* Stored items

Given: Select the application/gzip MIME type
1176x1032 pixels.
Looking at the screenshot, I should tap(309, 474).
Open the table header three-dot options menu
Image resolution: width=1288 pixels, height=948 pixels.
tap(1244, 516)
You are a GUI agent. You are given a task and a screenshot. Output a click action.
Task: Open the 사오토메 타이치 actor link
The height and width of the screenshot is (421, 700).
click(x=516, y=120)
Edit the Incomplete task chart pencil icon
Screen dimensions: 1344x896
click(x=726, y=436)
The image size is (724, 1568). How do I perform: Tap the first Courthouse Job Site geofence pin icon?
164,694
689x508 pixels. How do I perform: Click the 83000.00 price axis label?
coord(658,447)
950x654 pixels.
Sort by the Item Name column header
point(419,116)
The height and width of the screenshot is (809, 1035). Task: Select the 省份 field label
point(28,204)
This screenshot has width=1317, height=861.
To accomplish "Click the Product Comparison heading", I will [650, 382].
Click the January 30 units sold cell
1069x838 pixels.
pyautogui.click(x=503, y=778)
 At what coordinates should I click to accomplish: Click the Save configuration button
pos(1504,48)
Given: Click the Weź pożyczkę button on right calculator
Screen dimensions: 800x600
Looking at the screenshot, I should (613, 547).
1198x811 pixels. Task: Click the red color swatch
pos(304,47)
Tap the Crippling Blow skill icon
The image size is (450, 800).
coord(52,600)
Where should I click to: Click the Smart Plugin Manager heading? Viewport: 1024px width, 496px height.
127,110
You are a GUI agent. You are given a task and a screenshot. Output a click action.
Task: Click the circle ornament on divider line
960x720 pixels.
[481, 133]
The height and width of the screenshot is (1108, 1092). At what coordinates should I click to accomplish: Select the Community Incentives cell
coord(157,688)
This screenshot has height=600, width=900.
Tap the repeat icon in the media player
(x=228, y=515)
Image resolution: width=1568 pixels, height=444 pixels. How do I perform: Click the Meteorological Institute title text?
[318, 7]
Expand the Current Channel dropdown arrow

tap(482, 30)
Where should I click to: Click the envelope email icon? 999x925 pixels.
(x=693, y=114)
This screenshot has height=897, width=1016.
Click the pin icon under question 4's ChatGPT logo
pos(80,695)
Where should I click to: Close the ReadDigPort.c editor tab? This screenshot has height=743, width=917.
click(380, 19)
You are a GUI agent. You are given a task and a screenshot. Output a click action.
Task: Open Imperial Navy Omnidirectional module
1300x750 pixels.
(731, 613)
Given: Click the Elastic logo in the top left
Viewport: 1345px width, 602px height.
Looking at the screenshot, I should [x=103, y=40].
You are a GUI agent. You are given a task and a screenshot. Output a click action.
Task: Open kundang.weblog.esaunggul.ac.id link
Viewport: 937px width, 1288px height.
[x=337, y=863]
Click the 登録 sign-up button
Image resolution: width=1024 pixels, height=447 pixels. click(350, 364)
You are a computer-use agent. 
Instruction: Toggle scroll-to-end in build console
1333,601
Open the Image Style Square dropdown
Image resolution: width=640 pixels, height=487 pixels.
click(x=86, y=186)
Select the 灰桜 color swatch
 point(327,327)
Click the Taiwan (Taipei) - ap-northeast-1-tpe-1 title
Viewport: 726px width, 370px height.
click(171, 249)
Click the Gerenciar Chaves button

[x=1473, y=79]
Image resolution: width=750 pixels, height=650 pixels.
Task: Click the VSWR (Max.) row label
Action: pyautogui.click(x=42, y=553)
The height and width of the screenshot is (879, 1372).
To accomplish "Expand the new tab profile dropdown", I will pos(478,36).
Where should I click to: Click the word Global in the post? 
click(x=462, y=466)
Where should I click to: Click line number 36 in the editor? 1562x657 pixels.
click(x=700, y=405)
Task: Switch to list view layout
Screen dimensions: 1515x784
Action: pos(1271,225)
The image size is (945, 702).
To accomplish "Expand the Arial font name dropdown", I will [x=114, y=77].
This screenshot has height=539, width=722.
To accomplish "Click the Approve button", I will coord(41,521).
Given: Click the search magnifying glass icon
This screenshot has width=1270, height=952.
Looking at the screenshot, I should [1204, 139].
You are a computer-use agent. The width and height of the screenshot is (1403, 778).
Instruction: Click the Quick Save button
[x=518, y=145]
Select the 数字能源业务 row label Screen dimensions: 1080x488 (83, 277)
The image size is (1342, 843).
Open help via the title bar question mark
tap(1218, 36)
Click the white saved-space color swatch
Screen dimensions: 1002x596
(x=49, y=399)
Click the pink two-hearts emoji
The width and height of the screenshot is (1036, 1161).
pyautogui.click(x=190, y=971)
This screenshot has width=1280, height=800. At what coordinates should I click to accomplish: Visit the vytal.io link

* What is expected
Using the records above, copy each line that contains "will".

* Exercise result
To accomplish "Click the Product Comparison heading", I will [650, 382].
To accomplish "Expand the new tab profile dropdown", I will pos(478,36).
To accomplish "Expand the Arial font name dropdown", I will [x=114, y=77].
To accomplish "Click the Approve button", I will coord(41,521).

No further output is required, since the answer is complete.